Relevance to Clinical Practice

The recommendations of the three working groups differ in terms of current relevance to clinical practice. The Core Clinical Criteria of the recommendations regarding AD dementia and MCI due to AD are intended to guide diagnosis in the clinical setting. However, the recommendations of the preclinical AD workgroup are intended purely for research purposes, and do not have any clinical utility at this time.
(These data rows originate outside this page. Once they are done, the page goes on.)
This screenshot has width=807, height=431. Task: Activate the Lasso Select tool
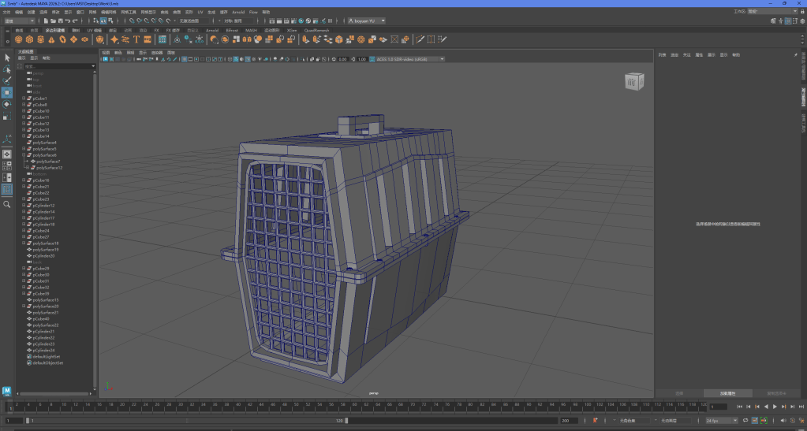6,69
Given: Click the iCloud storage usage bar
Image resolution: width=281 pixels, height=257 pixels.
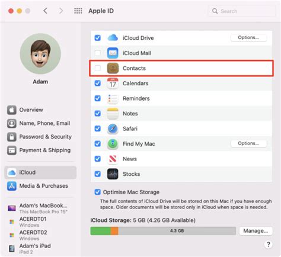Looking at the screenshot, I should (163, 231).
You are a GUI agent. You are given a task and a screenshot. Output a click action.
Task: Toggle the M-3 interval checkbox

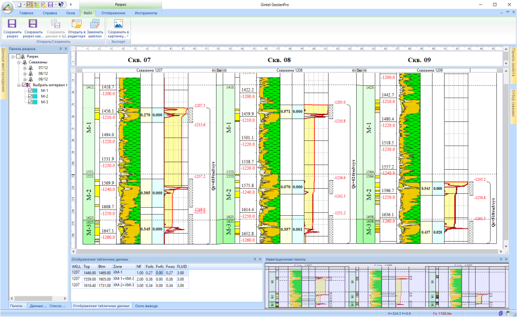31,102
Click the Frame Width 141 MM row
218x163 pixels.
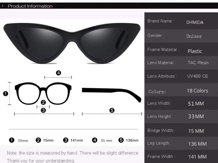tap(181, 157)
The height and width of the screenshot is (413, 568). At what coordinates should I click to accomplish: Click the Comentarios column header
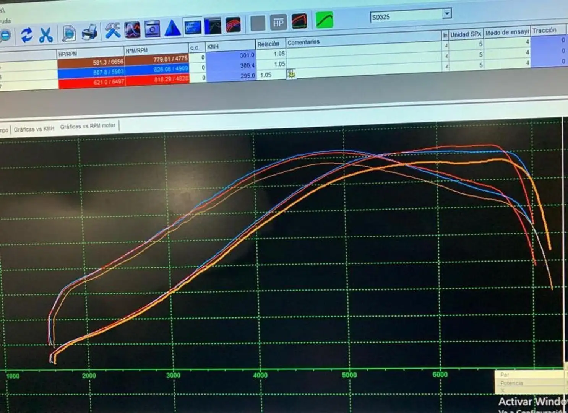coord(303,42)
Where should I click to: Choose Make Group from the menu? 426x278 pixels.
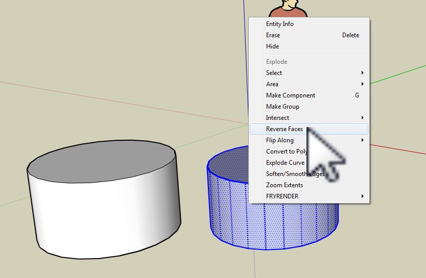click(x=282, y=107)
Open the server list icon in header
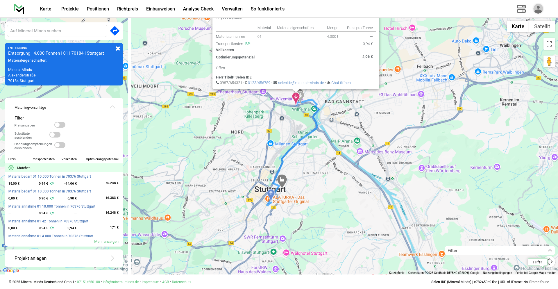The image size is (558, 289). point(521,9)
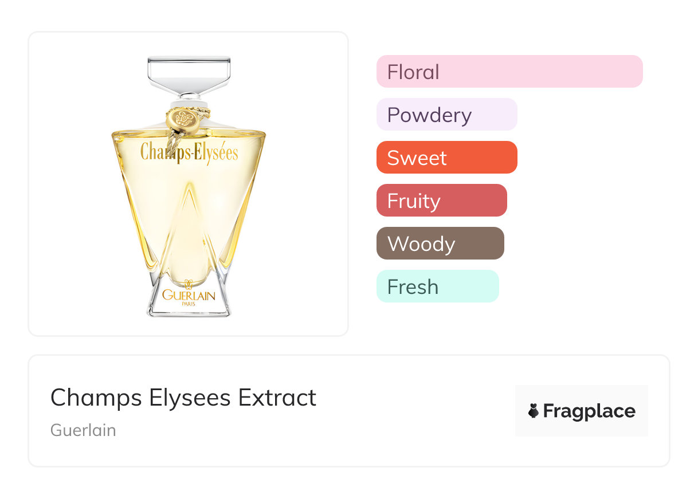The height and width of the screenshot is (495, 698).
Task: Click the Guerlain brand name under title
Action: coord(83,430)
In addition, there was a broad consensus within the workgroups that much additional work needs to be done to validate the application of biomarkers as they are proposed in the workgroup documents. For example, additional biomarker comparison studies are needed, as is more thorough validation with postmortem studies, and the use of combinations of biomarkers in studies has been limited. Extensive work on biomarker standardization is needed prior to widespread adoption of these recommendations at any stage of the disease. All biomarkers exist as continuous measures of AD-P. Therefore biomarker standardization must also include gaining a broad consensus on how to obtain results that are interpretable as clearly normal, clearly abnormal, and perhaps intermediate. Moreover, obtaining standardized, reliable and reproducible diagnostic caliber read outs of biomarker tests must be possible in any setting in which biomarkers are applied – research, clinical trials, or clinical care.

In summary, the new criteria for AD are presented in three documents, even though the process is a continuous one with sometimes difficult-to-define boundaries between each discrete category. The evidence for preclinical AD is based almost entirely on AD biomarkers. Criteria for the earliest symptomatic manifestations, the mild cognitive impairment stage, represent a sharpening of prior efforts to define MCI. The MCI criteria also define an entity of MCI due to AD-P, based on the conjunction of the clinical diagnosis and the presence of AD-P biomarkers. Finally, a revision of the 1984 criteria for dementia due to AD is provided. The criteria for probable AD dementia expand the breadth of the 1984 criteria and include biomarker enhancements to the diagnosis of AD dementia. Ultimately, it is hoped that the scientific knowledge gained over the past quarter of a century, leading to the re-conceptualization of “Alzheimer’s disease” proposed by the NIA-AA workgroups, will result in improved diagnosis and ultimately in effective disease-modifying therapy.